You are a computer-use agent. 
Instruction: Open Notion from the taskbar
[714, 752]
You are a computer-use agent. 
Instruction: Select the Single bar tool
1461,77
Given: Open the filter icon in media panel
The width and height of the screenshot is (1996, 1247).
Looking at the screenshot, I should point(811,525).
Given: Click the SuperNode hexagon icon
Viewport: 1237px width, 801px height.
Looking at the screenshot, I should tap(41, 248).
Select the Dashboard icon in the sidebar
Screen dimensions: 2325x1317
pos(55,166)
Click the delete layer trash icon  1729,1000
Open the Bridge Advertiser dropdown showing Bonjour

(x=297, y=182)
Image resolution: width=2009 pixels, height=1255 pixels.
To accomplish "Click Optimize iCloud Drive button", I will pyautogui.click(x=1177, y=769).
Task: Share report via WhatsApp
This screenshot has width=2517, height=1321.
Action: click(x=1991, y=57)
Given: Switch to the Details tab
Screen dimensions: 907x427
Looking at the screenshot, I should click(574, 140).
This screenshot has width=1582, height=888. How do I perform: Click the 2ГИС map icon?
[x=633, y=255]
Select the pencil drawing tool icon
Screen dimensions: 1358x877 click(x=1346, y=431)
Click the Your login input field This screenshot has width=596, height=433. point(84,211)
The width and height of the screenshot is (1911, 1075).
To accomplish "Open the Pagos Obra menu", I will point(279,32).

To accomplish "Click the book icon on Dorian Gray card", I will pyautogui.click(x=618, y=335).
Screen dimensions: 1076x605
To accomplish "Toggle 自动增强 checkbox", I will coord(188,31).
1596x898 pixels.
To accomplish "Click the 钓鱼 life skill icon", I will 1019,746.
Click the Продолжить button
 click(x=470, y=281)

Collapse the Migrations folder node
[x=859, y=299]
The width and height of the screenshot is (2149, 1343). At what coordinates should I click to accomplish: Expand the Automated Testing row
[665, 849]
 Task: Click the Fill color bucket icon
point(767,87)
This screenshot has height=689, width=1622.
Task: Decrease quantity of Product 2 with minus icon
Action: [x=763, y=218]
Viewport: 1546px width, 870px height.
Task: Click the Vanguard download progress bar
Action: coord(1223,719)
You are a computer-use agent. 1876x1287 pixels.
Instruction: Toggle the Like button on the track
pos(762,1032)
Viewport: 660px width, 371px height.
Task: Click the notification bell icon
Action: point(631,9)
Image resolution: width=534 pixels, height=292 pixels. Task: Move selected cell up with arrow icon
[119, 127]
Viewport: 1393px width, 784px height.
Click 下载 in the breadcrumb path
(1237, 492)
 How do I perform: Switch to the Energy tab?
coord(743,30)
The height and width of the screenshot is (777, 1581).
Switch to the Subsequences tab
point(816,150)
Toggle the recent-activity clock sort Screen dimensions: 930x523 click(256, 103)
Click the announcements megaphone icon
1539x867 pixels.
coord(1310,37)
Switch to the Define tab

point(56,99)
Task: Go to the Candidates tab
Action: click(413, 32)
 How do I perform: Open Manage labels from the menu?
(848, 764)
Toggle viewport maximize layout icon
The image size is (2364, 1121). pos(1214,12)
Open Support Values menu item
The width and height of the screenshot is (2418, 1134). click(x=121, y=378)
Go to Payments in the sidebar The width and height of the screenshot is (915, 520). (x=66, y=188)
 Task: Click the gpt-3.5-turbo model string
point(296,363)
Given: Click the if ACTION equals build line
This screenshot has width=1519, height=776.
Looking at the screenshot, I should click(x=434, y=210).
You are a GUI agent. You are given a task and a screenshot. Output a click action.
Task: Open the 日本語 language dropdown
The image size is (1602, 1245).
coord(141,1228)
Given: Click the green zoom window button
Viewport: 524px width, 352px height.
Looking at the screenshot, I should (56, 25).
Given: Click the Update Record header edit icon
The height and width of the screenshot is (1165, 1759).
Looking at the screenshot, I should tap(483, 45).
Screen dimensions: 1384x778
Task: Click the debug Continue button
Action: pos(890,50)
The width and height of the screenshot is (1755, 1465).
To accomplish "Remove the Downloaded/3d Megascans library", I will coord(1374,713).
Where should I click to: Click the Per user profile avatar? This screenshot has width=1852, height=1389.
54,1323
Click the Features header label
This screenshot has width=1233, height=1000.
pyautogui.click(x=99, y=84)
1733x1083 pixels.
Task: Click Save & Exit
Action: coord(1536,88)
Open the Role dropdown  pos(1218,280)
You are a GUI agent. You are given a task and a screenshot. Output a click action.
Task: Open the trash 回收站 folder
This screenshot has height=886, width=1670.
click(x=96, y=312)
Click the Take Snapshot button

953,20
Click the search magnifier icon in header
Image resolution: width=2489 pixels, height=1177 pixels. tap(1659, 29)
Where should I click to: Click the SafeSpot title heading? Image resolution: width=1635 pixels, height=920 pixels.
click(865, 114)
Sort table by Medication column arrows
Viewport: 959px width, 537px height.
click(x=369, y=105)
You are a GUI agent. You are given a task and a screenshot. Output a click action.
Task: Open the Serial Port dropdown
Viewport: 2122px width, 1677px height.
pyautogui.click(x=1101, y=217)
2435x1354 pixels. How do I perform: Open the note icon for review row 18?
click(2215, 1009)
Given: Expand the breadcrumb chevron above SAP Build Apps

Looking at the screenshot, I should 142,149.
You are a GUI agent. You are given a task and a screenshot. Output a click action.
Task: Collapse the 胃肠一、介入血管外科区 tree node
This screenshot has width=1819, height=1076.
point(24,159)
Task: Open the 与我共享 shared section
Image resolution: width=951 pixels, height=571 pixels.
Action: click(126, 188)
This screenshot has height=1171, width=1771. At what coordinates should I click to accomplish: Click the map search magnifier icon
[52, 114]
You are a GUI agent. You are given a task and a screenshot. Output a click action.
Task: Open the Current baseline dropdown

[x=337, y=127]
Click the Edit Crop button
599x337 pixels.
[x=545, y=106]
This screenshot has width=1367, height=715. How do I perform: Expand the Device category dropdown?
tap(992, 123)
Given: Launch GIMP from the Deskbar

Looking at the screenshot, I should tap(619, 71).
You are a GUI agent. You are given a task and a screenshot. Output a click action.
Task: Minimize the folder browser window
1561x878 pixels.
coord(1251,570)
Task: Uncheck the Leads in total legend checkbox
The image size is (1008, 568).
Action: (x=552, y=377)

──────────────────────────────

## What the task requires
Each record above is to be printed again exactly as written.

## Solution below
You are a computer-use agent. 
Instruction: Open Notion from the taskbar
[714, 752]
You are a computer-use agent. 
Instruction: Select the Single bar tool
1461,77
Given: Open the filter icon in media panel
The width and height of the screenshot is (1996, 1247).
Looking at the screenshot, I should point(811,525).
Given: Click the SuperNode hexagon icon
Viewport: 1237px width, 801px height.
Looking at the screenshot, I should tap(41, 248).
Select the Dashboard icon in the sidebar
Screen dimensions: 2325x1317
pos(55,166)
Click the delete layer trash icon  1729,1000
Open the Bridge Advertiser dropdown showing Bonjour

(x=297, y=182)
Image resolution: width=2009 pixels, height=1255 pixels.
To accomplish "Click Optimize iCloud Drive button", I will pyautogui.click(x=1177, y=769).
Task: Share report via WhatsApp
This screenshot has width=2517, height=1321.
Action: click(x=1991, y=57)
Given: Switch to the Details tab
Screen dimensions: 907x427
Looking at the screenshot, I should click(574, 140).
This screenshot has width=1582, height=888. How do I perform: Click the 2ГИС map icon?
[x=633, y=255]
Select the pencil drawing tool icon
Screen dimensions: 1358x877 click(x=1346, y=431)
Click the Your login input field This screenshot has width=596, height=433. point(84,211)
The width and height of the screenshot is (1911, 1075).
To accomplish "Open the Pagos Obra menu", I will point(279,32).

To accomplish "Click the book icon on Dorian Gray card", I will pyautogui.click(x=618, y=335).
Screen dimensions: 1076x605
To accomplish "Toggle 自动增强 checkbox", I will coord(188,31).
1596x898 pixels.
To accomplish "Click the 钓鱼 life skill icon", I will 1019,746.
Click the Продолжить button
 click(x=470, y=281)

Collapse the Migrations folder node
[x=859, y=299]
The width and height of the screenshot is (2149, 1343). At what coordinates should I click to accomplish: Expand the Automated Testing row
[665, 849]
 Task: Click the Fill color bucket icon
point(767,87)
This screenshot has height=689, width=1622.
Task: Decrease quantity of Product 2 with minus icon
Action: [x=763, y=218]
Viewport: 1546px width, 870px height.
Task: Click the Vanguard download progress bar
Action: coord(1223,719)
You are a computer-use agent. 1876x1287 pixels.
Instruction: Toggle the Like button on the track
pos(762,1032)
Viewport: 660px width, 371px height.
Task: Click the notification bell icon
Action: point(631,9)
Image resolution: width=534 pixels, height=292 pixels. Task: Move selected cell up with arrow icon
[119, 127]
Viewport: 1393px width, 784px height.
Click 下载 in the breadcrumb path
(1237, 492)
 How do I perform: Switch to the Energy tab?
coord(743,30)
The height and width of the screenshot is (777, 1581).
Switch to the Subsequences tab
point(816,150)
Toggle the recent-activity clock sort Screen dimensions: 930x523 click(256, 103)
Click the announcements megaphone icon
1539x867 pixels.
coord(1310,37)
Switch to the Define tab

point(56,99)
Task: Go to the Candidates tab
Action: click(413, 32)
 How do I perform: Open Manage labels from the menu?
(848, 764)
Toggle viewport maximize layout icon
The image size is (2364, 1121). pos(1214,12)
Open Support Values menu item
The width and height of the screenshot is (2418, 1134). click(x=121, y=378)
Go to Payments in the sidebar The width and height of the screenshot is (915, 520). (x=66, y=188)
 Task: Click the gpt-3.5-turbo model string
point(296,363)
Given: Click the if ACTION equals build line
This screenshot has width=1519, height=776.
Looking at the screenshot, I should click(x=434, y=210).
You are a GUI agent. You are given a task and a screenshot. Output a click action.
Task: Open the 日本語 language dropdown
The image size is (1602, 1245).
coord(141,1228)
Given: Click the green zoom window button
Viewport: 524px width, 352px height.
Looking at the screenshot, I should (56, 25).
Given: Click the Update Record header edit icon
The height and width of the screenshot is (1165, 1759).
Looking at the screenshot, I should tap(483, 45).
Screen dimensions: 1384x778
Task: Click the debug Continue button
Action: pos(890,50)
The width and height of the screenshot is (1755, 1465).
To accomplish "Remove the Downloaded/3d Megascans library", I will coord(1374,713).
Where should I click to: Click the Per user profile avatar? This screenshot has width=1852, height=1389.
54,1323
Click the Features header label
This screenshot has width=1233, height=1000.
pyautogui.click(x=99, y=84)
1733x1083 pixels.
Task: Click Save & Exit
Action: coord(1536,88)
Open the Role dropdown  pos(1218,280)
You are a GUI agent. You are given a task and a screenshot. Output a click action.
Task: Open the trash 回收站 folder
This screenshot has height=886, width=1670.
click(x=96, y=312)
Click the Take Snapshot button

953,20
Click the search magnifier icon in header
Image resolution: width=2489 pixels, height=1177 pixels. tap(1659, 29)
Where should I click to: Click the SafeSpot title heading? Image resolution: width=1635 pixels, height=920 pixels.
click(865, 114)
Sort table by Medication column arrows
Viewport: 959px width, 537px height.
click(x=369, y=105)
You are a GUI agent. You are given a task and a screenshot. Output a click action.
Task: Open the Serial Port dropdown
Viewport: 2122px width, 1677px height.
pyautogui.click(x=1101, y=217)
2435x1354 pixels. How do I perform: Open the note icon for review row 18?
click(2215, 1009)
Given: Expand the breadcrumb chevron above SAP Build Apps

Looking at the screenshot, I should 142,149.
You are a GUI agent. You are given a task and a screenshot. Output a click action.
Task: Collapse the 胃肠一、介入血管外科区 tree node
This screenshot has width=1819, height=1076.
point(24,159)
Task: Open the 与我共享 shared section
Image resolution: width=951 pixels, height=571 pixels.
Action: click(126, 188)
This screenshot has height=1171, width=1771. At what coordinates should I click to accomplish: Click the map search magnifier icon
[52, 114]
You are a GUI agent. You are given a task and a screenshot. Output a click action.
Task: Open the Current baseline dropdown

[x=337, y=127]
Click the Edit Crop button
599x337 pixels.
[x=545, y=106]
This screenshot has width=1367, height=715. How do I perform: Expand the Device category dropdown?
tap(992, 123)
Given: Launch GIMP from the Deskbar

Looking at the screenshot, I should tap(619, 71).
You are a GUI agent. You are given a task and a screenshot. Output a click action.
Task: Minimize the folder browser window
1561x878 pixels.
coord(1251,570)
Task: Uncheck the Leads in total legend checkbox
The image size is (1008, 568).
Action: (x=552, y=377)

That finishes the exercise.